Vascular endothelial growth factor (VEGF), an endothelial cell mitogen, is a potent angiogenic factor produced by several cell types. Whether human neutrophils are potential producers of VEGF has not yet been described. The present work shows that phorbol-12-myristate 13-acetate (PMA), fMet-Leu-Phe, and tumor necrosis factor-alpha (TNF-alpha) triggered a time-dependent secretion of VEGF by human neutrophils. Cells incubated with 50 ng/mL of PMA released significant amounts of VEGF after 15 minutes. Because the extracellular content of VEGF in human neutrophils supernatants remained constant over a period of 2 to 24 hours and because PMA is a potent inducer of human neutrophil degranulation, the PMA-induced secretion of VEGF may be due to a preexisting intracellular pool of this molecule. This hypothesis was reinforced by the absence of cycloheximide effect on the PMA-induced secretion of VEGF. The existence of an intracellular pool of VEGF was confirmed by measuring the intracellular content of VEGF in resting neutrophils. A dose-dependent inhibition of PMA-induced VEGF secretion was observed when the cells were incubated in the presence of pentoxifylline, a methylxanthine known to inhibit neutrophil degranulation. To confirm the implication of neutrophil degranulation in VEGF release, the effects of two inducers of physiologic degranulation, fMet-Leu-Phe and TNF-alpha, were determined.

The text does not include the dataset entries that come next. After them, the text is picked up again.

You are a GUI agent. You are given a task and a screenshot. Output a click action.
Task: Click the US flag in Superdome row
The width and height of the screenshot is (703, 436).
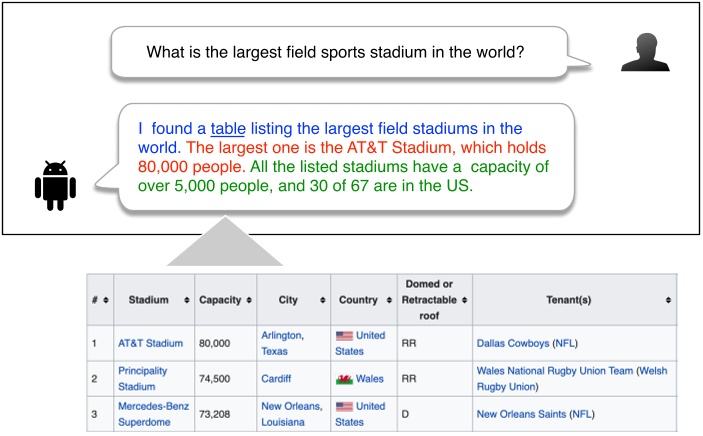[346, 407]
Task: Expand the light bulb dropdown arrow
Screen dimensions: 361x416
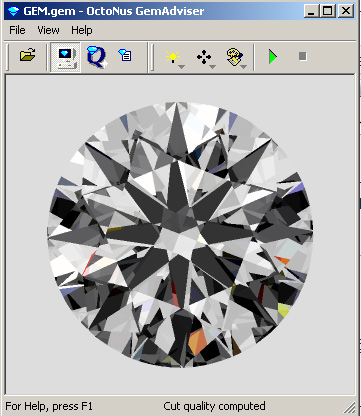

Both agonists induced a release of VEGF in the absence of cytochalasin B, confirming the involvement of neutrophil degranulation and suggesting the intracellular localization of VEGF in the specific granule fraction.; In addition, the kinetics of fMet-Leu-Phe- and TNF-alpha-induced secretion of lactoferrin were similar to those of VEGF release induced by these two both agonists. The subcellular fractionation of human neutrophils showed a granule-specific distribution of the intracellular pool of VEGF in resting neutrophils. The finding that human neutrophils contain an intracellular pool of VEGF, secreted in the extracellular space under PMA-, fMet-Leu-Phe-, and TNF-alpha-induced degranulation, suggests a role for human neutrophils as cellular effecters of physiologic as well as pathologic angiogenesis. (C) 1997 by The American Society of Hematology.